Project 1135M was an improvement on the basic Project 1135 developed in 1972 with slightly increased displacement and heavier guns. They also mounted the dual-role URPK-5 Rastrub which provided secondary anti-ship capability. The ships initially retained the same BPK designation as the larger vessels but were designated Guard Ship (Сторожевой Корабль, SKR) from 28 July 1977 to reflect their substantial greater anti-ship capability than the earlier members of the class and the Soviet strategy of creating protected areas for friendly submarines close to the coast. NATO forces called the vessels 'Krivak II'-class frigates. The class was also sometimes known as the Rezvyy-class after this vessel.

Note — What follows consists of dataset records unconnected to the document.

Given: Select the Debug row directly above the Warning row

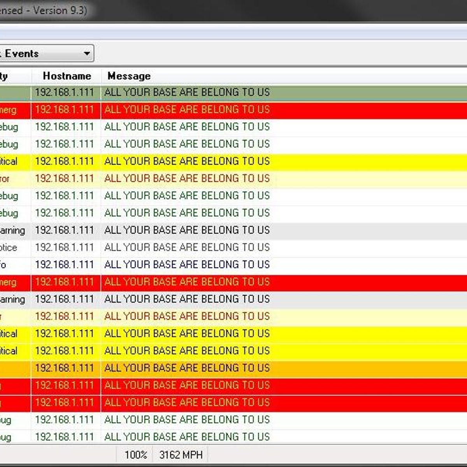Looking at the screenshot, I should pyautogui.click(x=187, y=213).
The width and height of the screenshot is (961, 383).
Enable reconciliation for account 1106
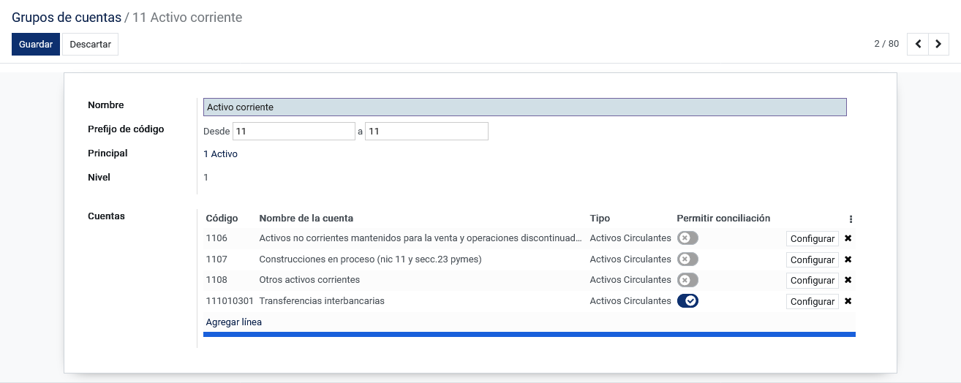(x=687, y=238)
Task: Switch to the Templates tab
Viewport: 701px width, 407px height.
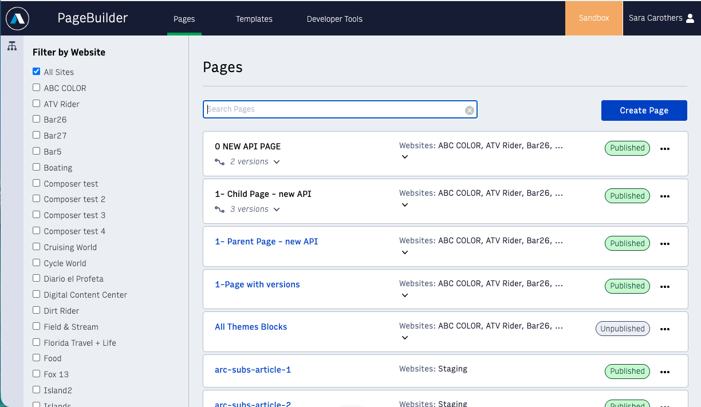Action: [254, 19]
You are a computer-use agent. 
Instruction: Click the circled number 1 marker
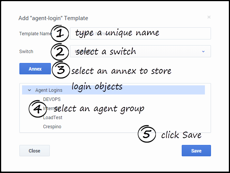coord(59,33)
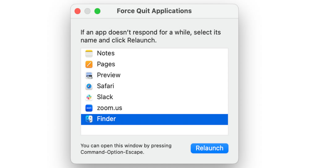Click the blue zoom.us icon

pyautogui.click(x=89, y=108)
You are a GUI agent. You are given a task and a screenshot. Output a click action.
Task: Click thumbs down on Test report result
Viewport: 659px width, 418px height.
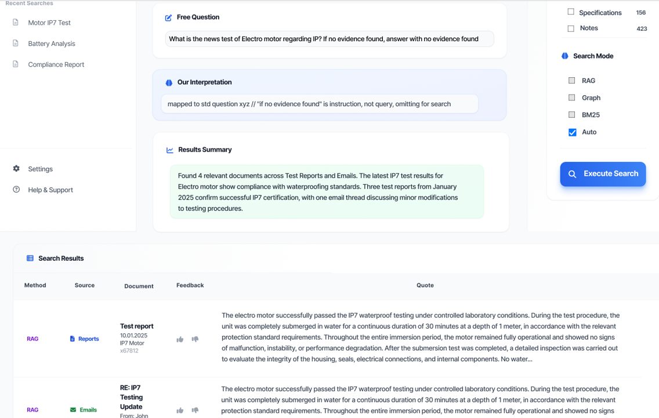point(195,340)
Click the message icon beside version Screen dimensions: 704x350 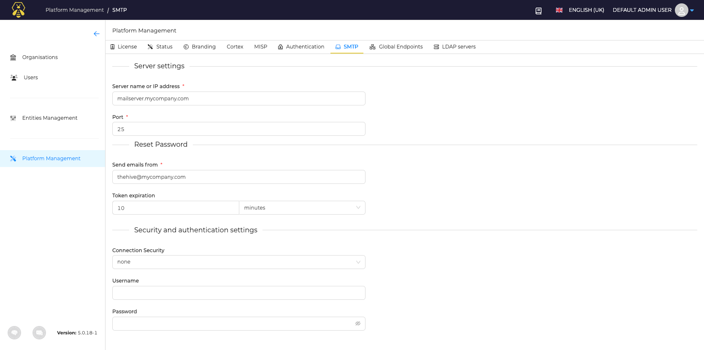coord(39,333)
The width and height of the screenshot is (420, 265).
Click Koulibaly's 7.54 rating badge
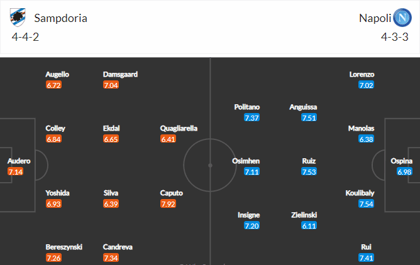tap(366, 204)
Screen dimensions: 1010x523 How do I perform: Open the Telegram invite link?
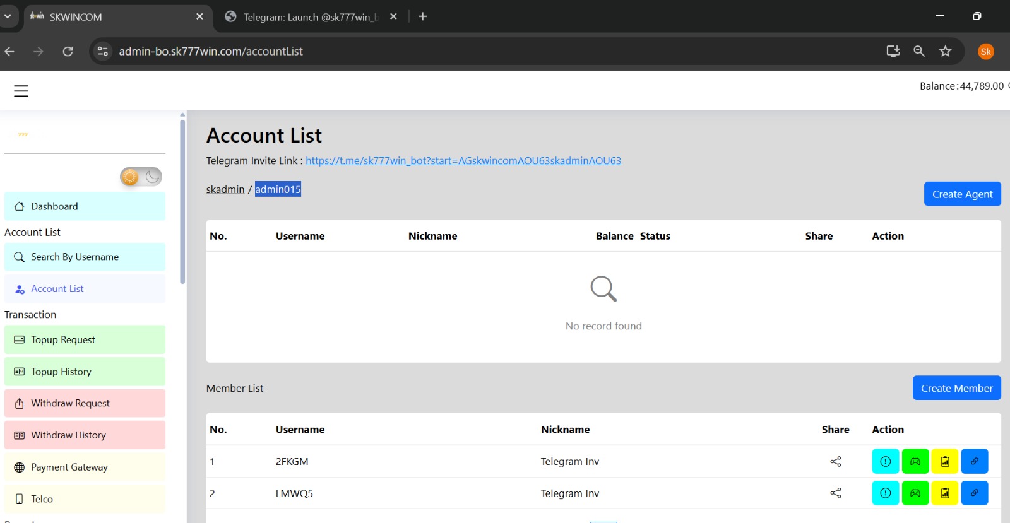tap(463, 161)
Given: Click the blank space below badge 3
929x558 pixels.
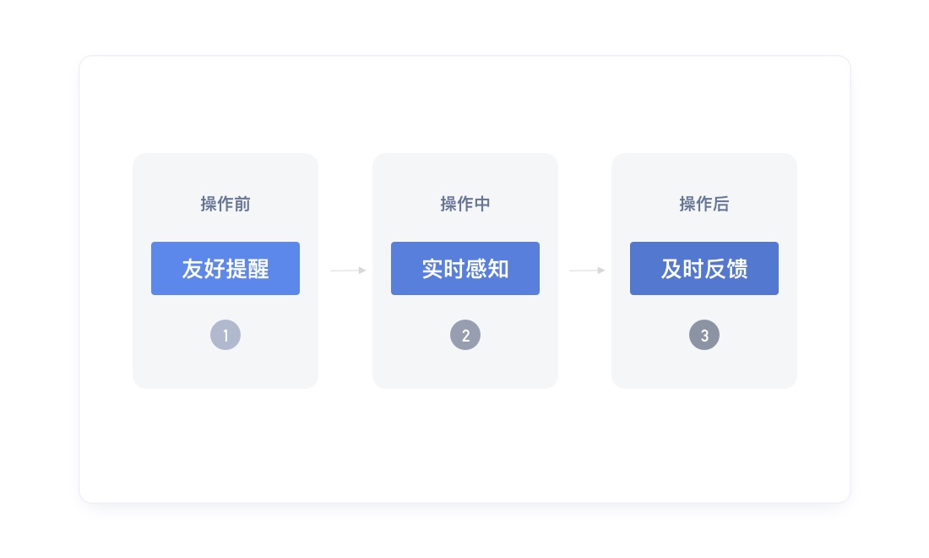Looking at the screenshot, I should click(704, 370).
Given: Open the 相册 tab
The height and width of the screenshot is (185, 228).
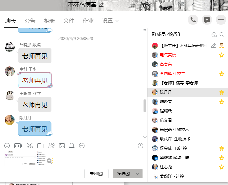Looking at the screenshot, I should click(49, 21).
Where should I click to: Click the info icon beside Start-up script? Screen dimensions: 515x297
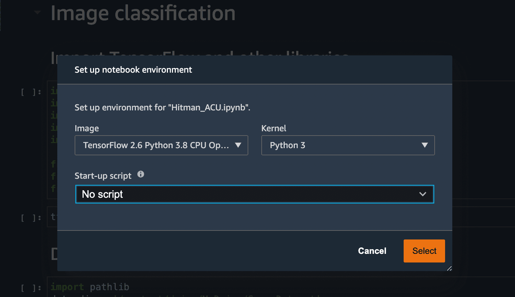(x=141, y=174)
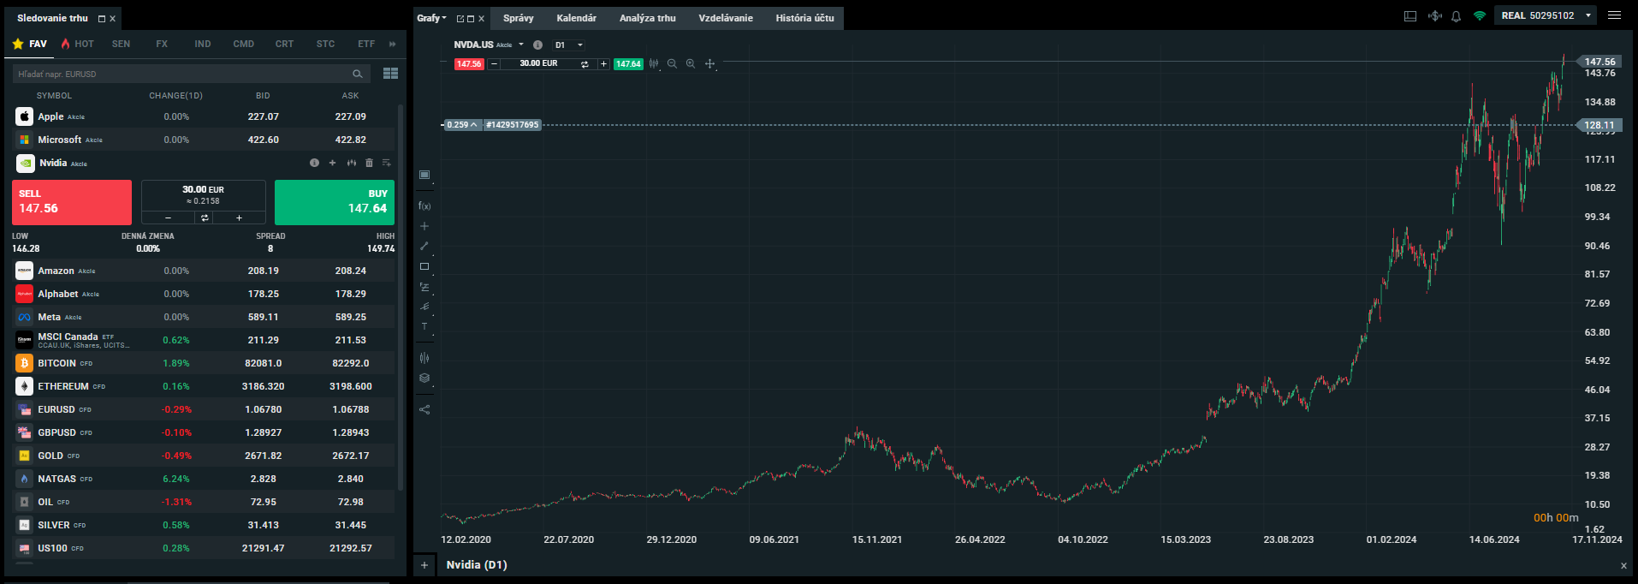The height and width of the screenshot is (584, 1638).
Task: Zoom out on the chart
Action: click(x=672, y=64)
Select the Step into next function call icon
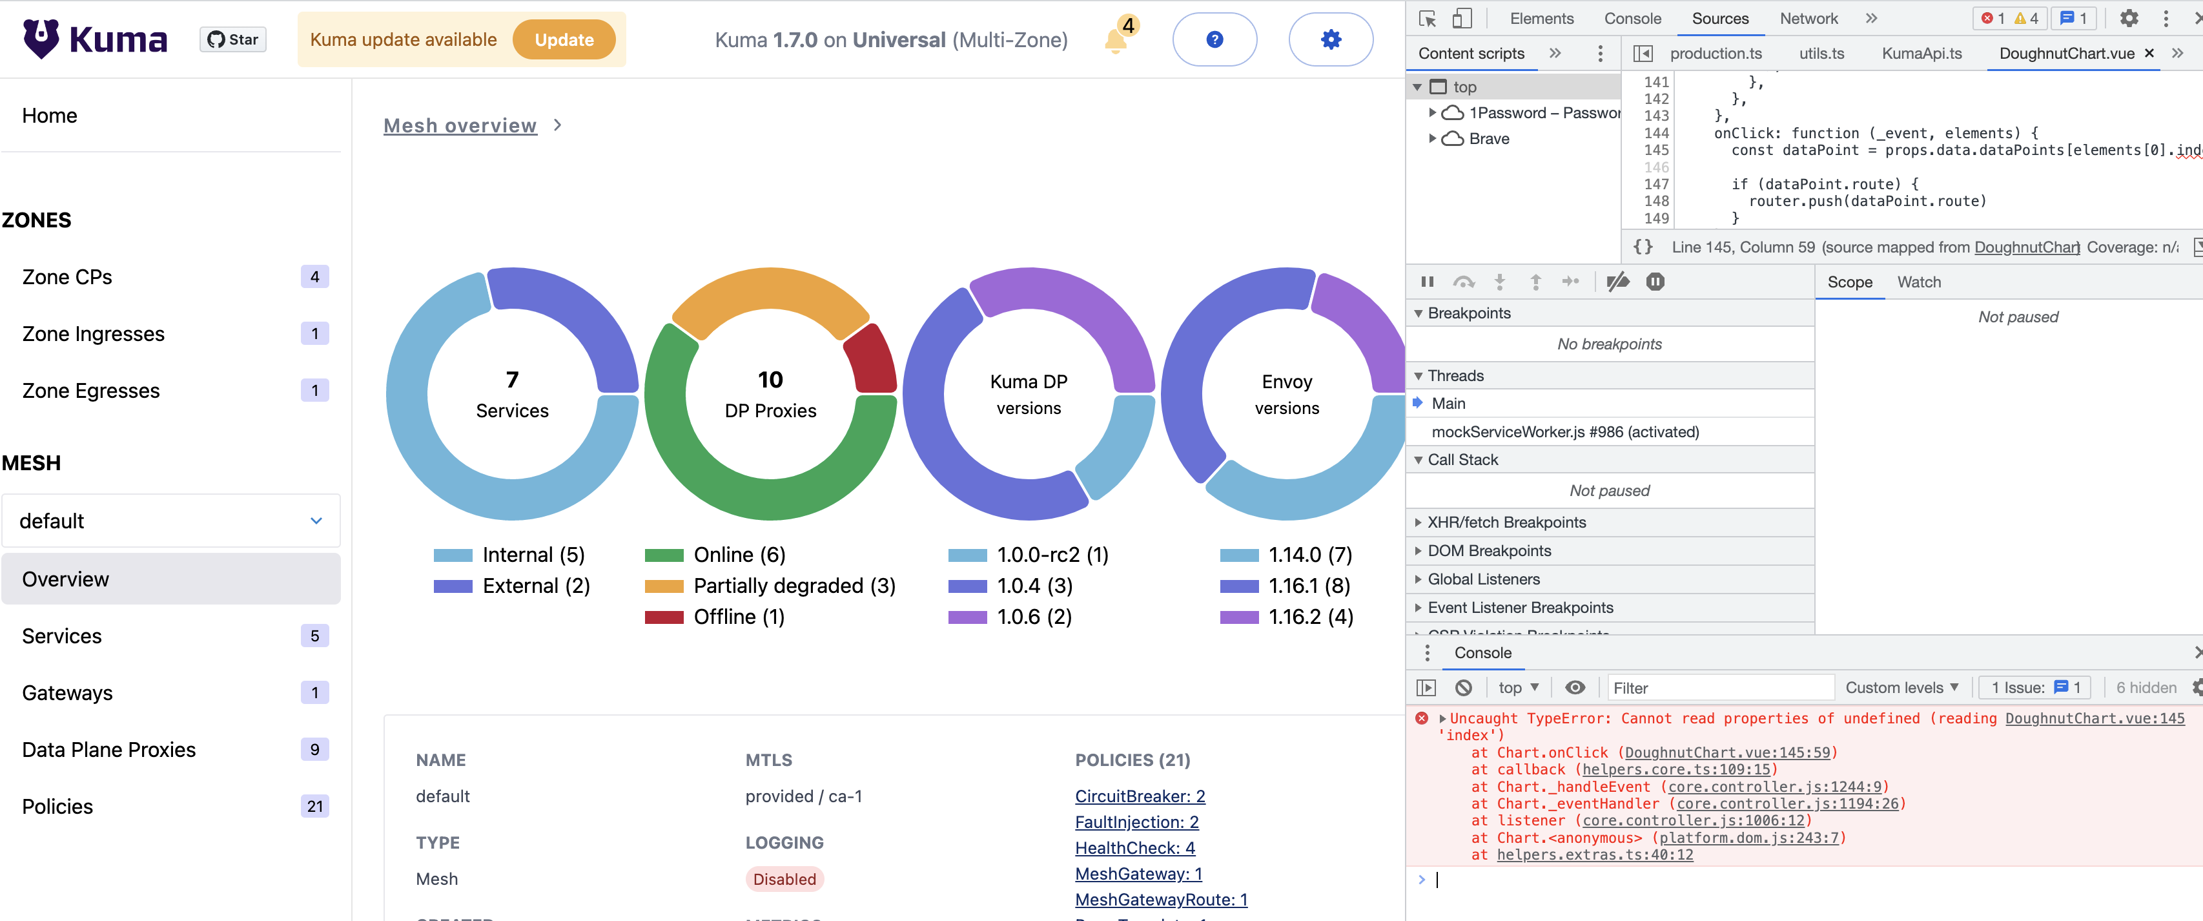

Displacing 2935 t standard and 3305 t full load, Rezvyy was 123 m long overall, with a beam of 14.2 m and a draught of 4.5 m. Power was provided by two 22000 shp M7K power sets, each consisting of a combination of a 17000 shp DK59 and a 5000 shp M62 gas turbine arranged in a COGAG installation and driving one fixed-pitch propeller. Design speed was 32 kn and range 3900 nmi at 14 kn. The ship's complement was 194, including 23 officers.

===Armament and sensors===
Rezvyy was designed for anti-submarine warfare around four URPK-5 Rastrub missiles (NATO reporting name SS-N-14 'Silex'), backed up by a pair of quadruple launchers for 533 mm torpedoes and a pair of RBU-6000 213 mm Smerch-2 anti-submarine rocket launchers. Both the URPK-5 and the torpedoes also had anti-ship capabilities. Defence against aircraft was provided by forty 4K33 OSA-M (SA-N-4 'Gecko') surface to air missiles which were launched from two sets of twin-arm ZIF-122 launchers. Two 100 mm AK-100 guns were mounted aft in a superfiring arrangement.

The ship had a well-equipped sensor suite, including a single MR-310A Angara-A air/surface search radar, Don navigation radar, the MP-401S Start-S ESM radar system and the Spectrum-F laser warning system. Fire control for the guns was provided by a MR-143 Lev-214 radar. An extensive sonar complex was fitted, including the bow-mounted MG-332T Titan-2T and the towed-array MG-325 Vega that had a range of up to 15 km. The vessel was also equipped with the PK-16 decoy-dispenser system which used chaff as a form of missile defense.

==Construction and career==
Laid down on 10 December 1973 with the yard number 159 at the Yantar Shipyard in Kaliningrad, Rezvyy was launched on 20 May 1975. The vessel, named for a Russian word that can be translated as frisky, was commissioned on 30 December and joined the Northern Fleet.

Rezvyy, along with many other ships of the class, undertook a number of visits to friendly nations. For example, between 7 and 11 September 1982, the ship spent time in Pointe-Noire, Congo. From 2 to 10 December, Rezvyy could be found at the port of Havana, Cuba. The crew would often spend these visits involved in cultural interchanges with the local population. In Cuba, they also hosted a celebration in honour of the foundation of the Soviet Union as well as undertaking joint exercises in the Caribbean Sea.

The vessel returned to Havana at the end of December 1984. On this trip, Rezvyy, along with the Project 1134A cruiser , sailed within 30 mi of the Mississippi Delta, the closest that a Soviet Navy vessel had been to the US mainland since they started entering the Caribbean in 1969. The ship also took part in large naval exercises, like Atlantic-84, which ran between 31 March and 8 April 1984 and involved over 29 warships including the Project 1144 Orlan (NATO reporting name 'Kirov'-class) battlecruiser , in the Atlantic Ocean. One of the aims of the exercise was to demonstrate blue water capabilities of the Soviet Navy.

On 8 December 1989, requiring maintenance after a long period of continuous service, Rezvyy was sent to Shipyard No. 35 in Murmansk to be refitted. The vessel was recommissioned on 6 August 1992. By this time, the dissolution of the Soviet Union had meant that the Soviet Navy ceased to exist. Rezvyy entered service with the Russian Navy. Visits to other ports continued, but the range of nations expanded, For example, between 14 and 18 May 1993, the ship visited Tromsø in Norway, a member country of NATO. On 1 June 2001, Rezvyy was decommissioned, disarmed at Murmansk and subsequently broken up.